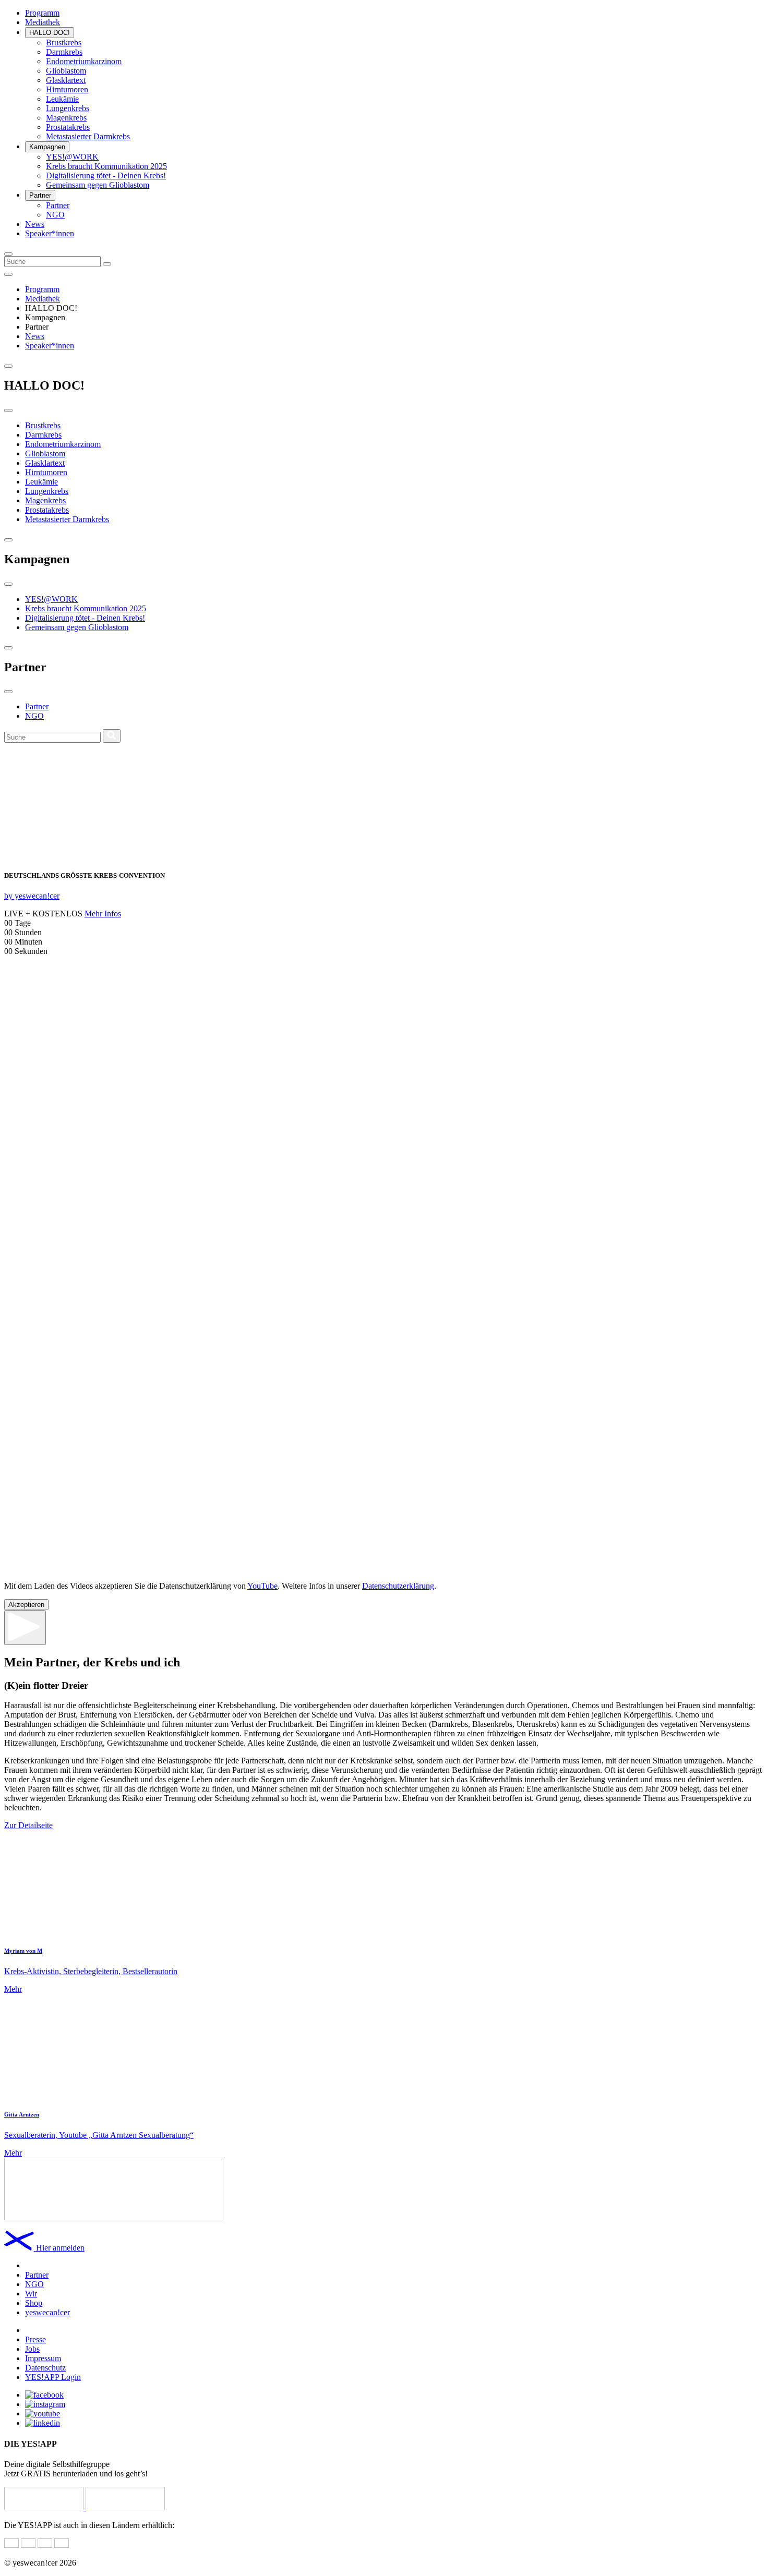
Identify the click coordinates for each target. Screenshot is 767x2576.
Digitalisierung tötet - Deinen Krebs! (106, 175)
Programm (42, 12)
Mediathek (42, 22)
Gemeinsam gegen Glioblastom (97, 184)
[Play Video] (25, 1627)
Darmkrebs (64, 51)
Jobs (32, 2348)
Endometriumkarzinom (84, 61)
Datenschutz (45, 2367)
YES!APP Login (53, 2377)
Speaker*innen (49, 233)
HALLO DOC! (49, 33)
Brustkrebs (63, 42)
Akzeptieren (26, 1605)
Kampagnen (47, 147)
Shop (33, 2303)
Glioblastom (66, 70)
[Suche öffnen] (8, 254)
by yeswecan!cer (31, 895)
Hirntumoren (67, 89)
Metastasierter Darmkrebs (88, 136)
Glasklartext (66, 80)
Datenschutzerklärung (398, 1585)
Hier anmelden (60, 2247)
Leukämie (62, 98)
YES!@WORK (72, 156)
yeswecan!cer (47, 2312)
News (34, 224)
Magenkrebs (66, 117)
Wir (31, 2293)
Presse (35, 2339)
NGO (55, 214)
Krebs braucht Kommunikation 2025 (106, 166)
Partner (40, 195)
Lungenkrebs (67, 108)
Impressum (43, 2358)
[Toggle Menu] (8, 274)
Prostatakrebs (68, 127)
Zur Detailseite (28, 1825)
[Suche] (107, 263)
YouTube (262, 1585)
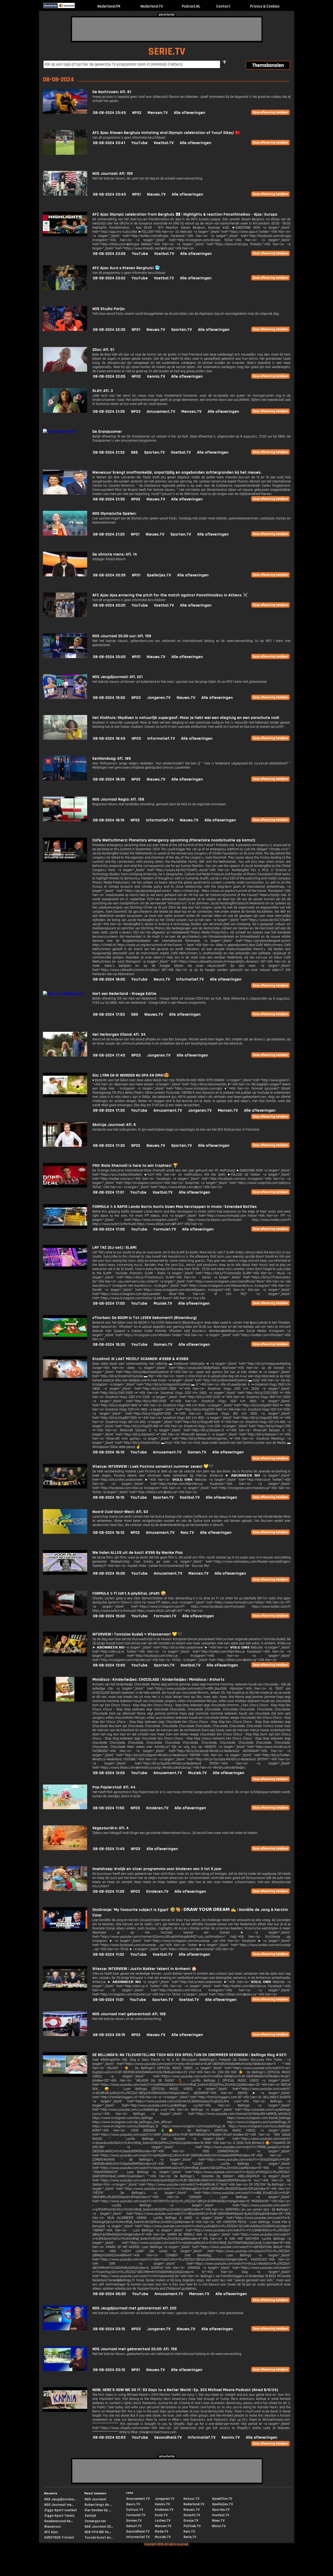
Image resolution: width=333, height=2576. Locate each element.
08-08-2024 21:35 (109, 411)
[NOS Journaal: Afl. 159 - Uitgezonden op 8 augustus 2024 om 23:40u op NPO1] (65, 194)
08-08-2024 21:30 (109, 499)
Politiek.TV (192, 2526)
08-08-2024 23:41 (109, 143)
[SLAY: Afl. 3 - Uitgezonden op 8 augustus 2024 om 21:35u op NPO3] (65, 411)
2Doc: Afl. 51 (103, 349)
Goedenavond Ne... (58, 2521)
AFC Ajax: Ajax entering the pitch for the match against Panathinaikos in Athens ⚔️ (170, 595)
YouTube (139, 143)
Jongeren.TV (158, 697)
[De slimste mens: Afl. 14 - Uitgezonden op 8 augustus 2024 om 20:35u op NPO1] (65, 575)
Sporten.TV (181, 329)
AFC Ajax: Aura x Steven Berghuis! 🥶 (126, 268)
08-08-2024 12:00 (109, 1773)
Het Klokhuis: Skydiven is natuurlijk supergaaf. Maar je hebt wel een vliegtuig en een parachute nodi (185, 717)
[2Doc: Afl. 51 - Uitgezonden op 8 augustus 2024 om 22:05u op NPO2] (65, 370)
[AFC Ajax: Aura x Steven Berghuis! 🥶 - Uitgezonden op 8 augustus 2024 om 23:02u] (65, 289)
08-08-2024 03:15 (109, 2329)
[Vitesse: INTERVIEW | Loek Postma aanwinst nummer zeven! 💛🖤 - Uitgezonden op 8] (65, 1487)
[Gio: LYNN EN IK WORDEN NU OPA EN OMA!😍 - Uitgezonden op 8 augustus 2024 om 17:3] (65, 1096)
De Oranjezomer (107, 431)
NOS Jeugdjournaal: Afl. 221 (117, 677)
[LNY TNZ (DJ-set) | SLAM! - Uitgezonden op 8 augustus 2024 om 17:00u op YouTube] (65, 1268)
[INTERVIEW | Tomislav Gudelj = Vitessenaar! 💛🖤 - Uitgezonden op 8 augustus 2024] (65, 1655)
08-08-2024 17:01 (108, 1192)
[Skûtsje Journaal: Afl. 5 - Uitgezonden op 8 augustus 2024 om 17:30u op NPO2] (65, 1145)
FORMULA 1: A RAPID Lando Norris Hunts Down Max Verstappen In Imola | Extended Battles (174, 1206)
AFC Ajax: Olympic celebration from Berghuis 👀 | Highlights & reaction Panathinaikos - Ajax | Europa (184, 214)
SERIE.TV (166, 51)
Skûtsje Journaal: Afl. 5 (114, 1125)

** What the exercise asks **
Copy, from the lines above, each one that holds "Aura".

** Response **
AFC Ajax: Aura x Steven Berghuis! 🥶 (126, 268)
[AFC Ajax: Aura x Steven Berghuis! 🥶 - Uitgezonden op 8 augustus 2024 om 23:02u] (65, 289)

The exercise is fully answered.